WASHINGTON, D.C. — Significant differences in the level of concern over the potential cost of COVID-19 care exist between White Americans and non-White Americans. Over half (58%) of non-White adults versus 32% of White adults report that they are either “extremely concerned” or “concerned” about being able to pay for the cost of care if they are diagnosed with COVID-19. These results, based on a new study by West Health and Gallup, also show that White adults are far more likely than their non-White counterparts to report being “not at all concerned.”

The difference between the percentage who are concerned about the cost of care and those not at all concerned yields a 32-percentage-point surplus of concern for non-White Americans versus a 16-point concern deficit for White Americans.

This study is based on 1,017 interviews conducted with U.S. adults from June 8-30, 2020. Respondents from households with annual incomes under $40,000 were three times more likely to report concern over the cost of care than their counterparts from households with incomes of $100,000 or more, showing clear differences by socioeconomic status, in addition to race, and underscoring the relationship between the two.

Non-White Workers Twice as Likely to Report Staying in Unwanted Job

Amid broad concern regarding paying for the cost of COVID-19, health insurance benefits are likely more important than ever for U.S. workers. A recent study by Families USA estimates that 5.4 million American workers lost their insurance through the end of May because of large-scale COVID-related job losses in the country.

Dovetailing with these results, Gallup finds that 12% of workers who remain in the workforce are staying in a job they want to leave because they are afraid of losing their benefits, a sentiment that is about twice as likely to be expressed by non-White workers as by White workers (17% vs. 9%).

Medication Insecurity Edges Higher

Concerns over the cost of care if diagnosed with COVID-19 are likely grounded in broader difficulties Americans are having with the high and rising cost of care. One key component to this is medication insecurity, defined as lacking money to pay for at least one prescribed medicine in the past 12 months. Reports of medication insecurity among U.S. adults have risen by statistically significant levels, climbing from 19% in an early 2019 West Health survey to 24% now.

This rising burden has been more heavily borne by non-White adults (up 10 points to 31%) than by White adults (up three points to 20%).

High Public Support for Government Negotiation of Drug Costs

The latest West Health-Gallup study also investigated public sentiment toward the role of pharmaceutical companies in political campaigns and drug pricing. The findings were:

  • Nearly nine in 10 U.S. adults (89%) think the federal government should be able to negotiate the cost of a COVID-19 vaccine with the drug manufacturer, while 10% say the drug manufacturer should be allowed to set the price.
  • Eighty-six percent of U.S. adults say there should be limits on the price of drugs that government-funded research helped develop.
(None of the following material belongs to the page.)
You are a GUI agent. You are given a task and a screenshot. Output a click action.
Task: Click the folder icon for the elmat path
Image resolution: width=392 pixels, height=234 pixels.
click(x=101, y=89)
Meanwhile, 13% disagree and say pharmaceutical companies should be allowed to set the prices of those drugs.
  • Seventy-eight percent of U.S. adults say political campaigns should not be allowed to accept donations from pharmaceutical companies during the coronavirus pandemic, compared with 21% who report that they should be allowed.
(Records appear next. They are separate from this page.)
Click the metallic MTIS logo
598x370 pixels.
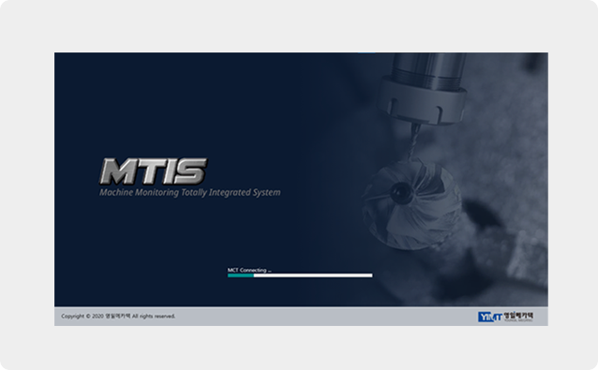tap(154, 171)
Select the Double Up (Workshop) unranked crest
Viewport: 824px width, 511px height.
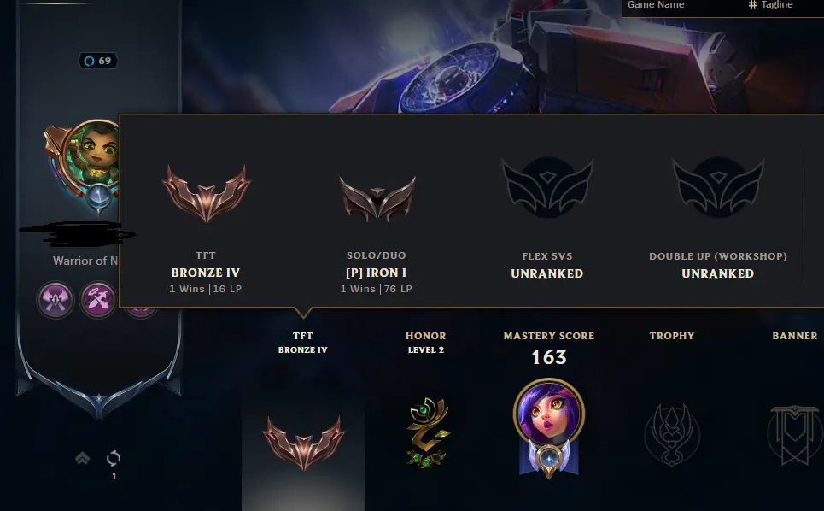click(x=718, y=187)
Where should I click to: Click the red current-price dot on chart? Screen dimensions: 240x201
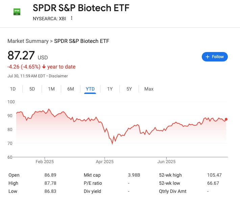pos(226,119)
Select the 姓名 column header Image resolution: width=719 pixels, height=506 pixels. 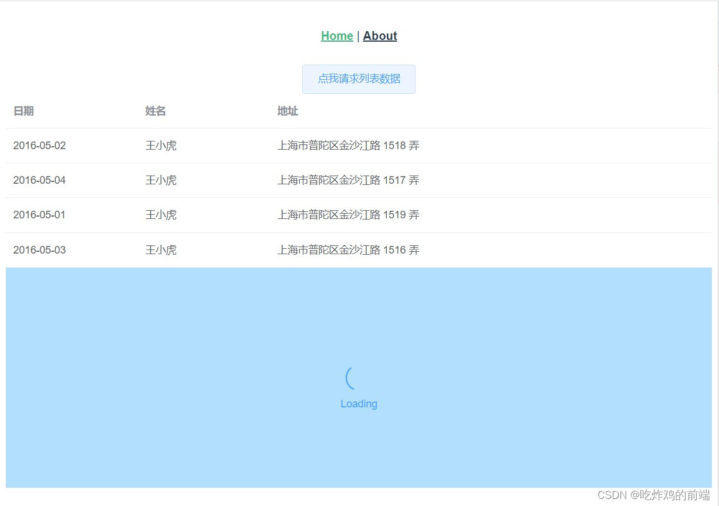[x=155, y=111]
In each instance, significant majorities of White and non-White Americans say pharmaceutical companies should be constrained, although non-White Americans are less uniform in holding to these beliefs.

Implications

To some extent, the high percentages of White and non-White Americans who are concerned about the cost of treating COVID-19 likely reflect financial hardship resulting from the economic shutdown. In March and April, an estimated 22 million jobs were lost (about 7.1 million have since been added back), and since March, more than 50 million Americans have filed for jobless claims, an unprecedented spike.

Concerns over the cost of COVID-19 care, losing healthcare benefits and rising medication insecurity among non-White adults in particular, however, are not indiscriminate. Before the novel coronavirus pandemic, workers of color were far more likely to be paid poverty-level wages than their White worker counterparts. And amid the pandemic itself, the Congressional Budget Office recently projected that 47% of state unemployment benefits in the month of July are expected to be issued to non-White recipients (PDF download), indicating the disproportionate economic effects of the shutdown.

The grave outcomes of the COVID-19 pandemic are not limited to economic ones. Since the pandemic hit the U.S., people of color have suffered its negative health effects at greatly elevated levels, with non-White adults requiring hospitalization at nearly five times the rate of White adults (PDF download).

The rise of medication insecurity among all adults from an estimated 19% in early 2019 to the current 24% is significant, and cuts across all U.S. demographic groups, distinctly revealing how key components of the U.S. healthcare cost crisis are similarly grave, regardless of race or ethnicity. The notable increase in medication insecurity among non-White adults, however, underscores how the U.S. healthcare cost crisis disproportionately affects people of color and is worsening over time.

Notably, although non-White Americans clearly report elevated concerns and cost-of-care issues relative to White Americans, both groups report substantial support for disallowing political contributions by pharmaceutical companies during the pandemic, and for government intervention in setting price limits for government-sponsored research and for a COVID-19 vaccine.